Lo que un agnóstico puede entender y admirar en este lugar y en estas personas es lo que T.S. Eliot llamó la continuidad de la cultura y la importancia que para la civilización tienen las formas. San Benito no fue sólo exponente mayor de una creencia religiosa, sino el adelantado de una manera de ser, de creer y de actuar que cambiaría la historia del mundo, echando los fundamentos de una sociedad más libre y más justa de las que había conocido la humanidad hasta entonces, de una cultura que dejaría una huella trascendente en la historia. Ella estuvo cargada de violencia, por supuesto, y, también, de injusticias, como todas las historias. Pero evolucionó, fue dejando atrás lo peor que había en ella, el fanatismo, la intolerancia, los prejuicios, fue aprendiendo a coexistir con quienes la criticaban y negaban, y, al mismo tiempo, dejando testimonios en las artes, en la literatura, en la filosofía, en las costumbres, de unas formas que distinguían lo bello de lo feo y de lo horrible, lo malo de lo bueno, lo aceptable de lo inaceptable. Esa cultura ha hecho el mundo más vivible para millones de millones de personas. Por eso la supervivencia de semejante pasado en un presente tan confuso como el nuestro es necesaria, una manera de evitar retroceder de nuevo a la barbarie. Esto no es imposible. España ha estado a punto de vivir en estos días esa regresión a la pura barbarie que es el nacionalismo, un retroceso a épocas que parecían superadas y que sin embargo seguían siempre ahí, amenazando desde las sombras con resucitar odios y enemistades, el viejo fanatismo que está detrás de todas las matanzas.

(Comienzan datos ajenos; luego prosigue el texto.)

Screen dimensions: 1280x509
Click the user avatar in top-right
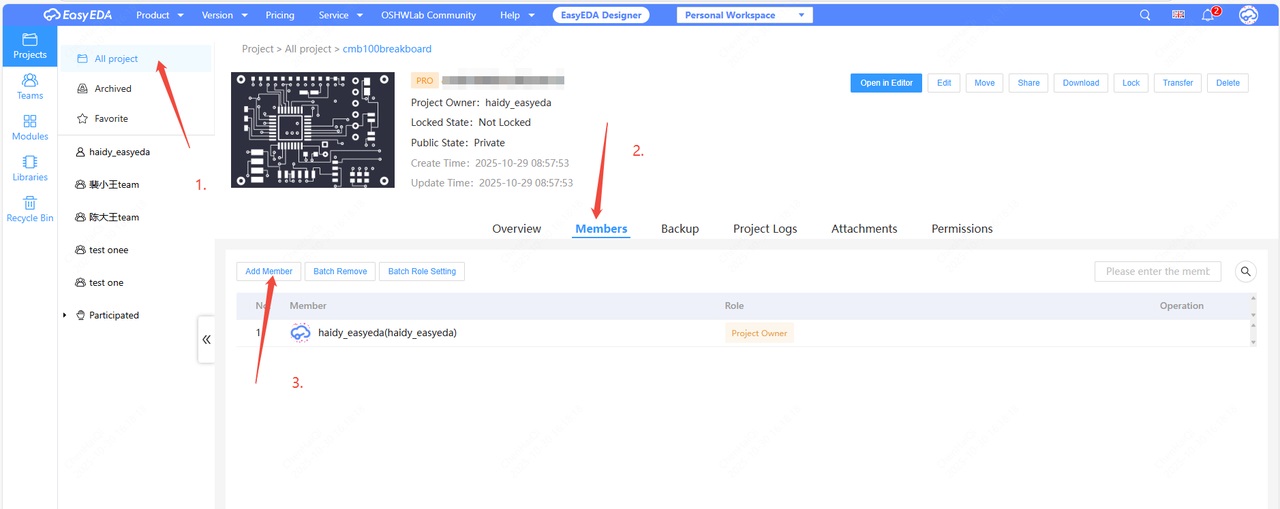pos(1247,15)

Estos monjes acaso no lo saben, pero, haciendo lo que hacen, mantienen vivas las raíces de nuestra civilización, nos defienden de la desintegración política y moral, del retorno al salvajismo primitivo, ese mundo de instintos en libertad en el que, según la metáfora de Georges Bataille, en la jaula en que vivimos todos los ángeles podrían ser devorados por los demonios.
Ha sonado el silbato. Dentro de cinco minutos, exactamente, empezará a sonar el órgano y estallarán los cantos gregorianos.